WRITTEN EXERCISE -> Please repeat the listing below, replacing every "checkbox" with "check box" and leaving everything else unchanged.

EXTRACTED INFORMATION ->

● ● ● ● ● ● ●

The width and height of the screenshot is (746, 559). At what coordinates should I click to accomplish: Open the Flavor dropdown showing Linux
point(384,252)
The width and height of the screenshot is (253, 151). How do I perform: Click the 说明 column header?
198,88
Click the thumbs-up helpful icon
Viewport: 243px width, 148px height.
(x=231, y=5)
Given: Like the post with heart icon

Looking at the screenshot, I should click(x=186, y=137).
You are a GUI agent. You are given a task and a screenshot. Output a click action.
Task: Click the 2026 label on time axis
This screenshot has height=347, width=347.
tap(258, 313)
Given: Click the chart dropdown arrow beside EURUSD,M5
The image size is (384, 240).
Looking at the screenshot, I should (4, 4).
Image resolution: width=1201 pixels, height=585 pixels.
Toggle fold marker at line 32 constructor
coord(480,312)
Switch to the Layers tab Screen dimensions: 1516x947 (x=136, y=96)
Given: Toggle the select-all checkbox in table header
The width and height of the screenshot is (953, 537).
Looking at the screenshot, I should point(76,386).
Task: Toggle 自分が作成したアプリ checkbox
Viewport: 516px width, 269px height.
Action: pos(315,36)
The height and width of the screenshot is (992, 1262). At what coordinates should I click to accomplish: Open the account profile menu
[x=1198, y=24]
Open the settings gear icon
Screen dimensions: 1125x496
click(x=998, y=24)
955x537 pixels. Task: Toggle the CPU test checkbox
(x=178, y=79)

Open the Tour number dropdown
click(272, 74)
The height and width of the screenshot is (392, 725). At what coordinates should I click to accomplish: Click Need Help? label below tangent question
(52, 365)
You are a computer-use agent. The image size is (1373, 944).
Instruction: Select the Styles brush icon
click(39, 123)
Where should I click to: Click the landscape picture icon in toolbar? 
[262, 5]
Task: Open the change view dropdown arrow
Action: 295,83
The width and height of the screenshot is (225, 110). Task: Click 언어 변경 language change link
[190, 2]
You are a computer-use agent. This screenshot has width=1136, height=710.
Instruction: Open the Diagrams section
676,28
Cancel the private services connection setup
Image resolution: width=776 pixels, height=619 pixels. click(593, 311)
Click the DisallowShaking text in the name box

● ● ● ● ● ● ●

RESULT BELOW ->
The width and height of the screenshot is (746, 559). At what coordinates should I click to accomplish: Open the Flavor dropdown showing Linux
point(384,252)
The width and height of the screenshot is (253, 151). How do I perform: Click the 说明 column header?
198,88
Click the thumbs-up helpful icon
Viewport: 243px width, 148px height.
(x=231, y=5)
Given: Like the post with heart icon

Looking at the screenshot, I should click(x=186, y=137).
You are a GUI agent. You are given a task and a screenshot. Output a click action.
Task: Click the 2026 label on time axis
This screenshot has height=347, width=347.
tap(258, 313)
Given: Click the chart dropdown arrow beside EURUSD,M5
The image size is (384, 240).
Looking at the screenshot, I should (4, 4).
Image resolution: width=1201 pixels, height=585 pixels.
Toggle fold marker at line 32 constructor
coord(480,312)
Switch to the Layers tab Screen dimensions: 1516x947 (x=136, y=96)
Given: Toggle the select-all check box in table header
The width and height of the screenshot is (953, 537).
Looking at the screenshot, I should point(76,386).
Task: Toggle 自分が作成したアプリ check box
Viewport: 516px width, 269px height.
Action: pos(315,36)
The height and width of the screenshot is (992, 1262). At what coordinates should I click to accomplish: Open the account profile menu
[x=1198, y=24]
Open the settings gear icon
Screen dimensions: 1125x496
click(x=998, y=24)
955x537 pixels. Task: Toggle the CPU test check box
(x=178, y=79)

Open the Tour number dropdown
click(272, 74)
The height and width of the screenshot is (392, 725). At what coordinates should I click to accomplish: Click Need Help? label below tangent question
(52, 365)
You are a computer-use agent. The image size is (1373, 944).
Instruction: Select the Styles brush icon
click(39, 123)
Where should I click to: Click the landscape picture icon in toolbar? 
[262, 5]
Task: Open the change view dropdown arrow
Action: 295,83
The width and height of the screenshot is (225, 110). Task: Click 언어 변경 language change link
[190, 2]
You are a computer-use agent. This screenshot has width=1136, height=710.
Instruction: Open the Diagrams section
676,28
Cancel the private services connection setup
Image resolution: width=776 pixels, height=619 pixels. click(593, 311)
Click the DisallowShaking text in the name box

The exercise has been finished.